Session S7 - Molecular Motors and the Physics of Cell Division.
INVITED session, Wednesday afternoon, March 24
516C, Palais des Congres
Mitosis, the process by which identical copies of the replicated genome are distributed to the daughter products of each cell division, depends upon the action of a microtubule(MT)-based protein machine, the mitotic spindle. Mitosis was discovered in the 1800s and by 1950 the basic events of the process had been documented by light microscopists. Subsequent studies have provided a sophisticated explanation of the molecular mechanism of mitotis in terms of MT polymer ratchets and mitotic motors.
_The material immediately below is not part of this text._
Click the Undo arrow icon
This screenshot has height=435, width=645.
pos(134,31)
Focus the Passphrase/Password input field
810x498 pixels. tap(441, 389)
Key advances included Inoue's proposal that MT-polymer dynamics could drive chromosome motility, leading to the purification of tubulin and the realization that spindle MTs display dynamic instability and poleward flux; McIntosh's hypothesis that mitotic motility involves a "sliding filament mechanism" leading to the discovery of MT-sliding mitotic motors; Ostergren's proposal that chromosome motility depends upon a balance of antagonistic forces; and Niklas' measurements of the magnitude of spindle forces. Recent studies performed in Drosophila embryos have illuminated how multiple mitotic motors and MT polymer ratchets cooperate to coordinate spindle pole dynamics and chromosome motility, aspects of which can now be described using quantitative models.